Le Consupe, qui continue jusqu’à date de faire de la résistance en se prévalant de ses prérogatives anciennes se retrouve humilié doublement, puisque le DG de la Cnps a obtenu gain de cause par rapport à sa demande. «Les effets de la décision verbale de mise en débet de 609.578.192 (six cent neuf millions cinq cent soixante-dix-huit mille cent quatre-vingt-douze) francs sont suspendus», a décidé la présidente, jugeant que la requête de M. Mekulu Mvondo est justifiée. La décision de sursis de la présidente du TA de Yaoundé intervient six semaines après que le DG de la Cnps a fait l’objet d’un lynchage dans certains médias et dans les réseaux sociaux par la publicité d’un arrêté signé le 07 mai 2024 (mais gardé secret) par le ministre délégué chargé du Consupe alors que les sanctions du Cdbf étaient déjà contestées.
Recours grâcieux
C’est en fait la décision du 23 décembre 2023 du Cdbf imputant en tout 19 fautes de gestion à M. Mekulu Mvondo, dont trois «à préjudice financier» allégué d’un montant global d’un peu plus de 600 millions de francs au détriment de la Cnps, qui est à l’origine de la saisine par ce dernier du TA de Yaoundé. Après avoir attendu en vain, plus de trois mois durant, la notification officielle des sanctions prononcées contre lui et alors que ces dernières faisaient l’objet de fuites malicieuses dans les réseaux sociaux, le DG avait engagé son recours, le 08 avril 2024, pour obtenir de la présidente du TA la paralysie des effets de la décision du Cdbf, accusant le conseil d’excès de pouvoir. Une semaine plus tôt, M. Mekulu Mvondo avait déjà adressé un recours grâcieux en ce sens au Consupe. La décision du TA de la semaine dernière est le dernier rebondissement d’une bataille à relents politiques démarrée depuis 2017.
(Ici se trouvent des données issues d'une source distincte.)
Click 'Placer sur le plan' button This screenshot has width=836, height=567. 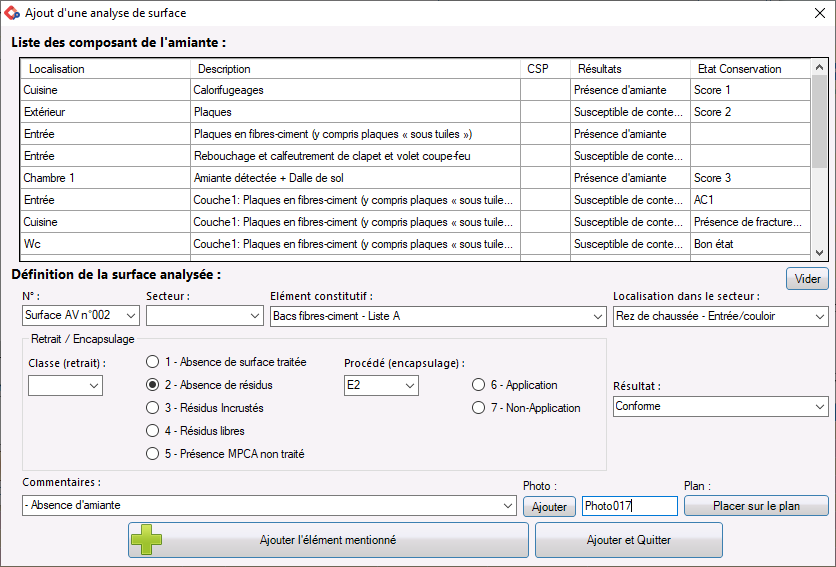[756, 506]
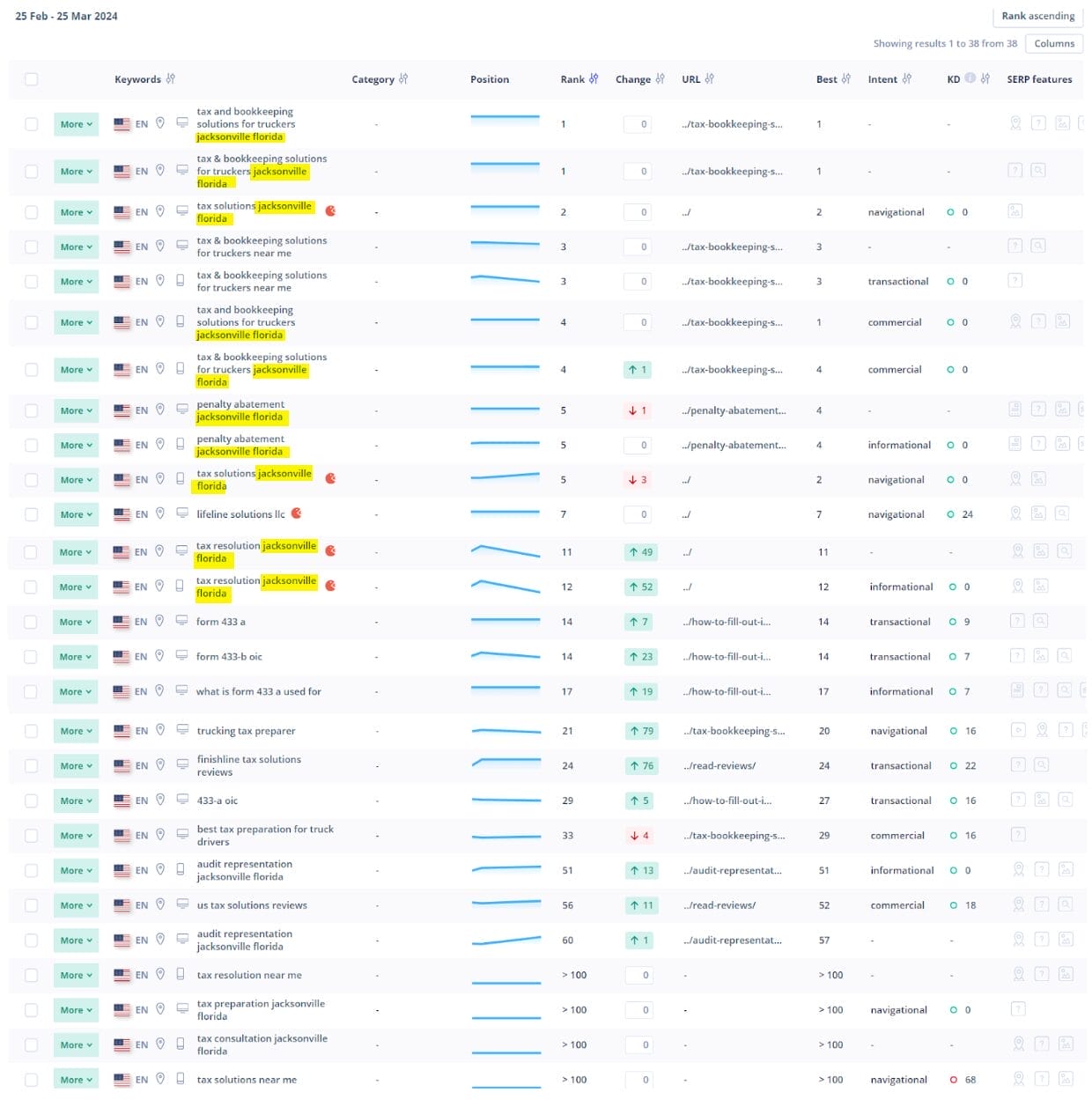Click the US flag icon for 433-a oic
Viewport: 1092px width, 1107px height.
click(x=122, y=801)
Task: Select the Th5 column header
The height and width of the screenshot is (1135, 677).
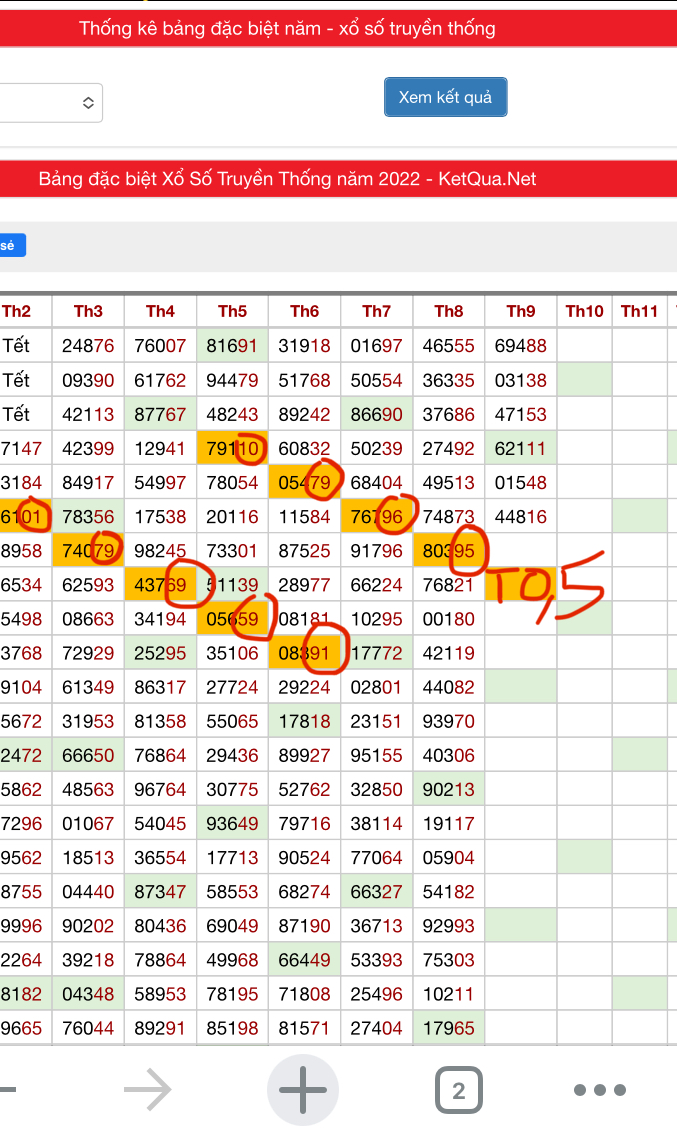Action: (x=232, y=311)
Le 07 mars 2017, en effet, le DG de la Cnps était notifié qu’une mission spéciale de contrôle et de vérification du Consupe allait séjourner au sein de l’entreprise pour travailler sur la gestion de l’entreprise au cours des exercices allant de 2009 à 2016. Pour une mission spéciale, c’est-à-dire consacrée à des investigations sur des faits déjà identifiés, le Consupe passait jusqu’à trois ans à la Cnps. A l’issue de cette mission jugée particulièrement hostile, un rapport était dressé. Il imputait notamment des fautes de gestion d’une valeur globale de 57,7 milliards de francs à certains responsables. M. Mekulu Mvondo était traduit devant le Cdbf avec certains de ses collaborateurs. Ces accusations allaient se dégrossir au fur et à mesure des sessions du Cdbf, devant les arguments mettant à nu certaines carences du contrôle initial. Bien que contestant formellement la compétence du Cdbf, le DG de la Cnps prendra part, trois ans durant, à toutes les sessions du conseil jusqu’à la décision du 23 décembre 2023.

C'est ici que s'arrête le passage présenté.